In un contesto che anche lo studio chiama “ negazionismo diffuso” regna una sostanziale pax e frequenti joint venture tra le formazioni tradizionali di Camorra e ‘ ndrangheta, i gruppi locali e le mafie autoctone come i Fasciani e gli Spada sul litorale.
Il mercato di Fondi è l’emblema della compartecipazione criminale di cosche diverse al grande affare dell’agroalimentare.
Dalla produzione, al trasporto, fino alla commercializzazione.
E dentro ci stavano tutti: i calabresi Tripodo, i casalesi Pagano, i camorristi Mallardo, i D’Alterio, di Formia, Cosa nostra e i dissidenti della Stidda. Se la mafia siciliana si è radicata in città già nell’immediato dopoguerra, conoscendo formidabili opportunità tra i Settanta e gli Ottanta, ora è già in una fase di mimetizzazione quasi assoluta. Sequestri e confische danno il primato attuale alla Camorra ( quartieri Campo Marzio, Colonna, Ludovisi, Sallustiano, Trevi, Parione, Pigna, Ponte, Regola, S. Eustachio e Trastevere) che si è concentrata sui ristoranti frapponendosi alla filiera commerciale dei prodotti nel Basso Lazio.
La ‘ ndrangheta ( Borgo, Prati, Trionfale, Pinciano, Salario, Trieste e Basso Lazio) che a Nettuno, sciolto per mafia nel 2005, aveva impiantato una propria locale, una cosca diretta emanazione della Calabria ma in grado di agire con un certo margine di indipendenza, segue invece una vocazione edilizia espandendosi nell’immobiliare e per il resto della regione, nell’ortofrutticolo e nel florovivaismo. I gruppi locali come lo era la Banda della Magliana e come è stato il clan Buzzi- Carminati ha invece le caratteristiche di una “criminalità di relazione” capace di corrompere e intimidire, risalire ai piani alti delle decisioni, gestire in proprio fette consistenti della spesa pubblica, governare appalti e servizi.
Poi vi sono gruppi nati dalle mafie tradizionali ma che sono riusciti sempre più a guadagnarsi un’autonomia operativa come i Napoletani della Tuscolana, guidati da Domenico Pagnozzi.

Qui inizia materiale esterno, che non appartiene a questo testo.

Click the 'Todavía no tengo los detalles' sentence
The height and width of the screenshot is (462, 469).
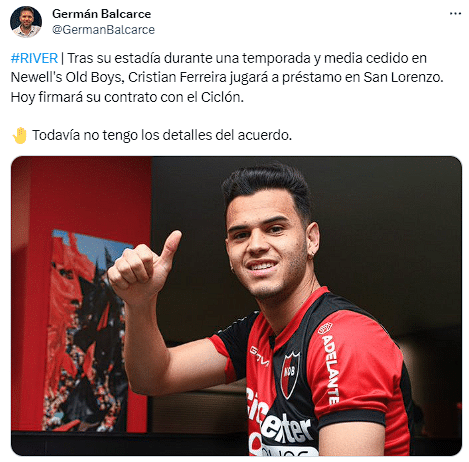tap(162, 135)
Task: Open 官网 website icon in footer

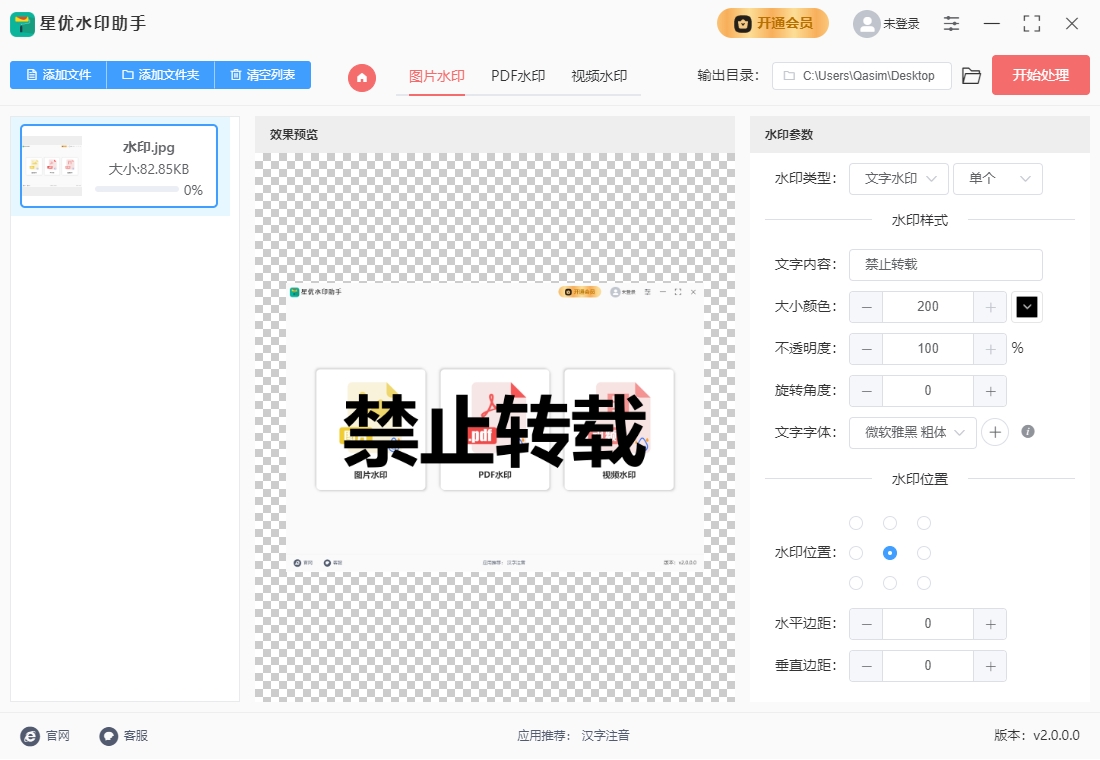Action: point(31,736)
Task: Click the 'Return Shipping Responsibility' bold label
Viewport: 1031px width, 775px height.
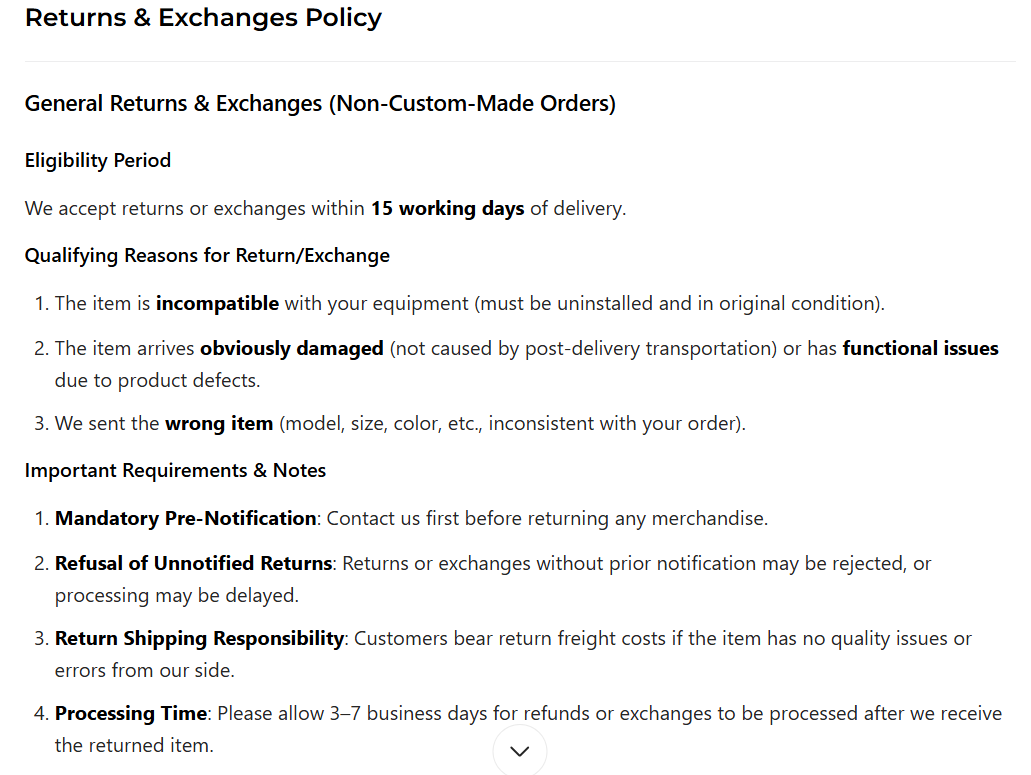Action: coord(199,638)
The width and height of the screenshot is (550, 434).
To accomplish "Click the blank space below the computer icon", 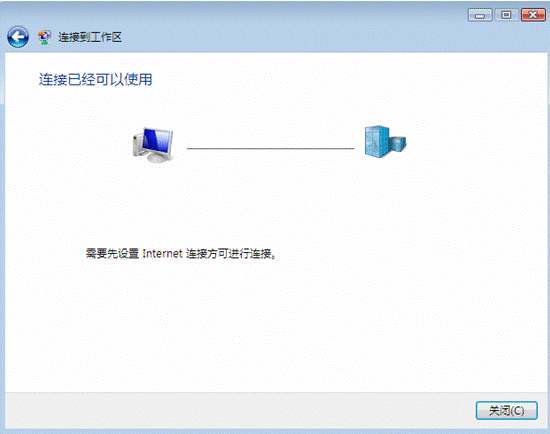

Riproducono quello schema i Triassi (siciliani) ora soppiantatati dai clan Fasciani, Spada, Casamonica, Di Silvio- Ciarelli. Questi ultimi, vere e proprie mafie locali, coniugano le attività criminali ordinarie con una affinata capacità di investimento. Hanno a disposizione una rete di complici e consigliori che se da un lato agevolano le pratiche amministrative, dall’altro indicano la strada per camuffare le fortune utilizzando schiere di teste di legno e prestanome.
Analizzandole, le imprese a controllo criminale presentano caratteristiche simili: sono in genere più grandi delle corrispondenti aziende pulite, meno esposte dal punto di vista finanziario, più indebitate commercialmente e decisamente poco attente a far profitto. Con qualche eccezione: la rete di locali “ Pizza Ciro” dei Righi, legati al clan Contini, rappresenta il modello di un’azienda con un brand forte e riconoscibile, secondo le indagini, grande lavanderia della Camorra dei Contini ma anche dei clan Zaza, Mazzarella e degli Amato- Pagano di Secondigliano, eppure capace di stare sul mercato. Il nuovo business che però mette tutti d’accordo è il gioco. Nelle sale o online, poco importa. Basta che a dare le carte siano le mafie.